[Opening PASSAGE FOR REVIEW section]

In some embodiments, the desired reduction is achieved within a relatively short time period, for example, within 1 week, 2 weeks, 3 weeks or 4 weeks. In some embodiments, the desired reduction is achieved within, for example, 1 month, 2 months, 3 months, 4 months, 5 months or 6 months after employing the subject methods. In some embodiments, the desired reduction is achieved within 1 year, 2 years, 3 years, 4 years, or 5 years after employing the subject methods.

In some embodiments, prior to contacting a composition with food or water, the method comprises assessing a livestock animal or livestock production facility for local conditions, determining a preferred formulation for the composition (e.g., the type, combination and/or ratios of microorganisms and/or growth by-products) that is customized for the local conditions, and producing the composition with said preferred formulation.

The local conditions can include, for example, age, health, size and species of the animal; purpose for producing the animal (e.g., meat, fur, fiber, eggs, labor, milk, etc.); species within the microbial population of an animal’s gut; environmental conditions, such as amount and type of GHG emissions at a facility, current climate, and/or season/time of year; mode and/or rate of application of the composition, and others as are deemed relevant.

After assessment, a preferred formulation for the composition can be determined so that the composition can be customized for these local conditions. The composition is then cultivated, preferably at a microbe growth facility that is within 300 miles, preferably within 200 miles, even more preferably within 100 miles of the location of application (e.g., the animal or livestock production facility).

In some embodiments the local conditions are assessed periodically, for example, once annually, biannually, or even monthly. In this way, the composition formula can be modified in real time as necessary to meet the needs of the changing local conditions.

In one embodiment, the composition is used according to the subject methods as either a liquid or a dried product. In one embodiment the composition is introduced, either in the liquid or dried form, into an animal’s food, or into the animal’s drinking water.

In one embodiment, the composition is added to standard raw food ingredients utilized in wet and/or dry animal feed. As used herein,“dry food” refers to food that contains a limited moisture content, typically in the range of about 5% to about 15% or 20% w/v. Typically, dry processed food comes in the form of small to medium sized individual pieces, e.g., morsels, kibbles, treats, biscuits, nuts, cakes or pellets.

In one embodiment, the composition can be added to the raw ingredients utilized in producing dry food, such as grains, vegetables, fruits, dried plant matter, and other flavorings, additives and/or sources of nutrients. The supplemented dry food pieces can comprise consistent concentrations of the microbe-based composition per piece. In another embodiment, the composition can be utilized as a surface coating on the dry food pieces. Methods known in the art for producing dry processed foods can be used, including pressurized milling, extrusion, and/or pelleting.

[Closing PASSAGE FOR REVIEW section]

*WORK REQUEST 1*: Transcribe the passage on livestock feed compositions from "In some embodiments the" up to and including "changing local conditions.".
*WORK REQUEST 2*: According to the passage on livestock feed compositions, what range of moisture content does "dry food" typically have?

[Opening DATA EXTRACTS section]

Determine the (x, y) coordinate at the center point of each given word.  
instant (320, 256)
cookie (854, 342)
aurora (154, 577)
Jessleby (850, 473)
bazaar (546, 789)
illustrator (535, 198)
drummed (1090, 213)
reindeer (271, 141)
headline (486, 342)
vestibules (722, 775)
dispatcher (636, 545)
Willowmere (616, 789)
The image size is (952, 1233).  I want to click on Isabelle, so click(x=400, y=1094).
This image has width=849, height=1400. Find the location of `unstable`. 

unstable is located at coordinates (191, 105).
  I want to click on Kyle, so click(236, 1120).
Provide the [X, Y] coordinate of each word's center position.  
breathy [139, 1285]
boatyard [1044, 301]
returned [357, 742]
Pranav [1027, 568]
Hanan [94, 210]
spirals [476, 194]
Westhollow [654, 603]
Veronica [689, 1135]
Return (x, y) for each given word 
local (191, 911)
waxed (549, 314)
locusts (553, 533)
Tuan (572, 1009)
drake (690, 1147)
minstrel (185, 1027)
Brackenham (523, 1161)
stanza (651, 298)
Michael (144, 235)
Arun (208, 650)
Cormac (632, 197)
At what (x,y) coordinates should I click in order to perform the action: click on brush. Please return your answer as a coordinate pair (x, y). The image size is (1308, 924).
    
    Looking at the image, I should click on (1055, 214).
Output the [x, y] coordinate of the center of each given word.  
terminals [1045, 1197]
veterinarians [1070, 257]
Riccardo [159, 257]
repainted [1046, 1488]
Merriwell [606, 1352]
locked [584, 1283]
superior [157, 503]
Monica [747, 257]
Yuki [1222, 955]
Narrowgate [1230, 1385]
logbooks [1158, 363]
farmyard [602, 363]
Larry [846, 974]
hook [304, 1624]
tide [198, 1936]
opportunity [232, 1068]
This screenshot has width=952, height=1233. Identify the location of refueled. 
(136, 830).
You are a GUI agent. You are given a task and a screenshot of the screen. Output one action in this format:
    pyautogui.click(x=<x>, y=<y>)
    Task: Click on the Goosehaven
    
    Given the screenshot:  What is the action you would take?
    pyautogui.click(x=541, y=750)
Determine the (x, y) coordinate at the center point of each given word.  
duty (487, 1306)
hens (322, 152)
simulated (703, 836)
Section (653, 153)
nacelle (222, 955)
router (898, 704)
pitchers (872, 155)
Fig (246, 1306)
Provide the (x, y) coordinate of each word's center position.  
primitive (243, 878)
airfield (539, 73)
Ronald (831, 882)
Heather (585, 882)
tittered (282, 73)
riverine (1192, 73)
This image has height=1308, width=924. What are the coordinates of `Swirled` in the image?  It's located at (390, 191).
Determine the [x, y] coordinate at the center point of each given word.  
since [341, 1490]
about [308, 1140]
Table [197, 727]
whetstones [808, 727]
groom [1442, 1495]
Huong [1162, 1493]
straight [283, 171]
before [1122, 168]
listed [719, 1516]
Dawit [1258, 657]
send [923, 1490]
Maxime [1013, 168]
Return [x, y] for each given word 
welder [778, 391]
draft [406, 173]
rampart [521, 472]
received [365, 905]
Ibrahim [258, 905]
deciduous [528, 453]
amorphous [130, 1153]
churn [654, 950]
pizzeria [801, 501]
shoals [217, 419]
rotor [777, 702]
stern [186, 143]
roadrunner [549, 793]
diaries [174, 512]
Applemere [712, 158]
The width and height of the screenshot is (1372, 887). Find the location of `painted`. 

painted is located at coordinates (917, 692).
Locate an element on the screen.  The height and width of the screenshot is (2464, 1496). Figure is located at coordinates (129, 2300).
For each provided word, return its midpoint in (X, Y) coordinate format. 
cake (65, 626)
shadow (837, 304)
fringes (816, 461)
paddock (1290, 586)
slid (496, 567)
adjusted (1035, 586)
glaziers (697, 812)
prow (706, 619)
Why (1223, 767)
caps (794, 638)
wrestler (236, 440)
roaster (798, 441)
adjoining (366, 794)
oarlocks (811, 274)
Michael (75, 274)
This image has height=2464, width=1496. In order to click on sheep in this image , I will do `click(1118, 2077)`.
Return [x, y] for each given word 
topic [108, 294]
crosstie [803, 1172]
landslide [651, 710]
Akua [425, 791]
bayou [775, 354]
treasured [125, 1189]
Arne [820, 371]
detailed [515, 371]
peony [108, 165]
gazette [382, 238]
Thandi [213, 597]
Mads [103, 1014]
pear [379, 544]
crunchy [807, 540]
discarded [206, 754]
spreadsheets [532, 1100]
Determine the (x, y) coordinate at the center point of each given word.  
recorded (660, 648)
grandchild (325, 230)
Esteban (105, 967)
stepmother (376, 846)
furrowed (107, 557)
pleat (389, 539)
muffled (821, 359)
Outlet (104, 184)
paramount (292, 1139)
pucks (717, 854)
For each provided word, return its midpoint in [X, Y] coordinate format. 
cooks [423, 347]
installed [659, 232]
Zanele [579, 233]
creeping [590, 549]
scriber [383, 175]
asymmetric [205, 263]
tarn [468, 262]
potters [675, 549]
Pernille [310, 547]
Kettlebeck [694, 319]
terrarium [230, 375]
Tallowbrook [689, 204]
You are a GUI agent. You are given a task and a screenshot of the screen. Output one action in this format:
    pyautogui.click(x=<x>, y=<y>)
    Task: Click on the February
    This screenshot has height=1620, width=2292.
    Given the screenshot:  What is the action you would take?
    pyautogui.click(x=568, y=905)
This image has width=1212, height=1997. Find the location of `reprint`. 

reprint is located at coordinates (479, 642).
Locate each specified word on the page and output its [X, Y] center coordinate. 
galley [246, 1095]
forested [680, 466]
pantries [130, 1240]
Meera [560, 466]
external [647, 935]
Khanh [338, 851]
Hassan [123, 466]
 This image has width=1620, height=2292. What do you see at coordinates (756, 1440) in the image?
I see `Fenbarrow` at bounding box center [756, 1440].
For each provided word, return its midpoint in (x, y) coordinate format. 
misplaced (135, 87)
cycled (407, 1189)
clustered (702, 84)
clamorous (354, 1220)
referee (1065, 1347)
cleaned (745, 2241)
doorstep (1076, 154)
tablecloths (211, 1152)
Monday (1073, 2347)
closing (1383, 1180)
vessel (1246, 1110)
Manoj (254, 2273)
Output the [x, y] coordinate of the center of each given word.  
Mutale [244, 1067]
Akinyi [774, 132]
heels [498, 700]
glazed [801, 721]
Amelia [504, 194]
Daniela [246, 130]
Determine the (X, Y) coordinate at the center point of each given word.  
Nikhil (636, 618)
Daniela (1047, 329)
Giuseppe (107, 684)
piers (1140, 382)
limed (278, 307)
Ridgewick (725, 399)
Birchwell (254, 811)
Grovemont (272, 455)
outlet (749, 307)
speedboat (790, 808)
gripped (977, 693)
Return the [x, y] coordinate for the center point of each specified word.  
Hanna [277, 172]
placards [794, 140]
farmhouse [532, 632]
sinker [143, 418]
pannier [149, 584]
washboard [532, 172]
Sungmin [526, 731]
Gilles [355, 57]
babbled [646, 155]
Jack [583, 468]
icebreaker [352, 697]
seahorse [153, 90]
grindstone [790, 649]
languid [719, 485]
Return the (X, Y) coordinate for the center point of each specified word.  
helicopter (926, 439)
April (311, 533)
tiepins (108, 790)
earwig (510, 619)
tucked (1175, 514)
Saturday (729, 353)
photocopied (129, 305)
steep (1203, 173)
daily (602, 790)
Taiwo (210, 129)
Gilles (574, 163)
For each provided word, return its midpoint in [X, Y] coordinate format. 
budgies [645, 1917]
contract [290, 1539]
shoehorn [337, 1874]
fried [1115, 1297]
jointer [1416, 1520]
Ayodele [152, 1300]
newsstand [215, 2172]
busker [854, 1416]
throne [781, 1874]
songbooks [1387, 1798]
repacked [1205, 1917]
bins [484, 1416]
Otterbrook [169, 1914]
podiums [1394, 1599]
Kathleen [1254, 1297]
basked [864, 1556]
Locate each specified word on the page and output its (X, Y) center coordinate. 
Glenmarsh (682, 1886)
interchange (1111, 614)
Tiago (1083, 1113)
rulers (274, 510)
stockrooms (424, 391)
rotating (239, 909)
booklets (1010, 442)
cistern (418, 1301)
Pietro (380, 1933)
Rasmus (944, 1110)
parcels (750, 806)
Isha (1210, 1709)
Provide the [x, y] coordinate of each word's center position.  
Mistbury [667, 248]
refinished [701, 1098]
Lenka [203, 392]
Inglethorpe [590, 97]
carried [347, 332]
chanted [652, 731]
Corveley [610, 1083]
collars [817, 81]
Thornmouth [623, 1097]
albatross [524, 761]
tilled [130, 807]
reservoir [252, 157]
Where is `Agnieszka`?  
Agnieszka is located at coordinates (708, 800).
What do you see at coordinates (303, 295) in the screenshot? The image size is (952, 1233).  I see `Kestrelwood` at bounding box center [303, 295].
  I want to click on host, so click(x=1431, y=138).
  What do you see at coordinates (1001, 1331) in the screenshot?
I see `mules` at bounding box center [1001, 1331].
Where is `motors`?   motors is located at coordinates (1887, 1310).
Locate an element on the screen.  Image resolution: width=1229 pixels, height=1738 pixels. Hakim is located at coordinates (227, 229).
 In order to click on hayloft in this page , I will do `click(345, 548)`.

[Closing DATA EXTRACTS section]

*TASK RESPONSE 1*:
In some embodiments the local conditions are assessed periodically, for example, once annually, biannually, or even monthly. In this way, the composition formula can be modified in real time as necessary to meet the needs of the changing local conditions.

*TASK RESPONSE 2*: About 5% to about 15% or 20% w/v.